Using seeds to create coffee? I wonder where they came up with such a revolutionary approach.

“Seattle is the perfect confluence of tech and craft coffee, it only makes sense that coffee is reinvented here.” [Andy] Kleitsch, who serves as CEO, said in a statement. “Our tech creates a great tasting cup of coffee, that provides consumers with a sustainable choice, as well as greater value for our farmers.”

Those receiving the great value, of course, are not coffee farmers, who aren’t part of the thinking when Atomo touts itself as the “sustainable choice.” Coffee farmers can get fucked I guess.

It’s a tech bro solution to a problem that doesn’t even really exist. In their “desire to remove the bitter taste from coffee”—which I’ve said before and will say again, can be done entirely through sourcing and roasting and brewing and just about every other advancement specialty coffee has made over the past few decades—and as an “answer to climate change and deforestation that is a threat to the global coffee industry,” they’ve created a product that addresses almost none of these things.

If it is unclear how lab-grown coffee helps solve climate change or deforestation, it is because it doesn’t. It simply removes these issues from the equation. Climate change and deforestation are still very much real and very much a threat to coffee production; making an alternative product unaffected by these issues is not solving them but ignoring them, and in particular, ignoring the human cost of further destabilizing the chain of coffee production around the world.

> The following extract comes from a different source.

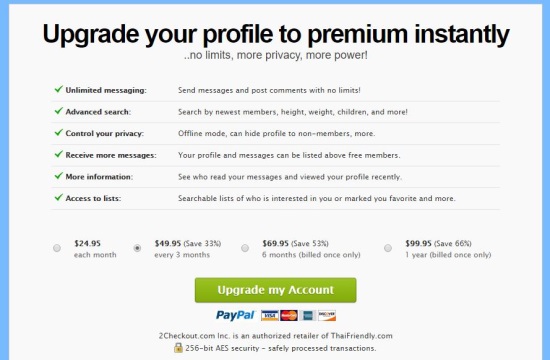Click the Receive more messages label

tap(111, 155)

But if you are undeterred by this sadistic pragmatism of wanting to cut out the middle man—the 25 million global coffee producers—Atomo is expecting to bring their product to market in 2021, with “regional launches for specialty retailers.” Alternatively, you could, at this very moment, enjoy a wonderful cup of actual coffee, produced by a farmer who was paid an equitable wage and lovingly roasted by a local small business who can probably use your business right now.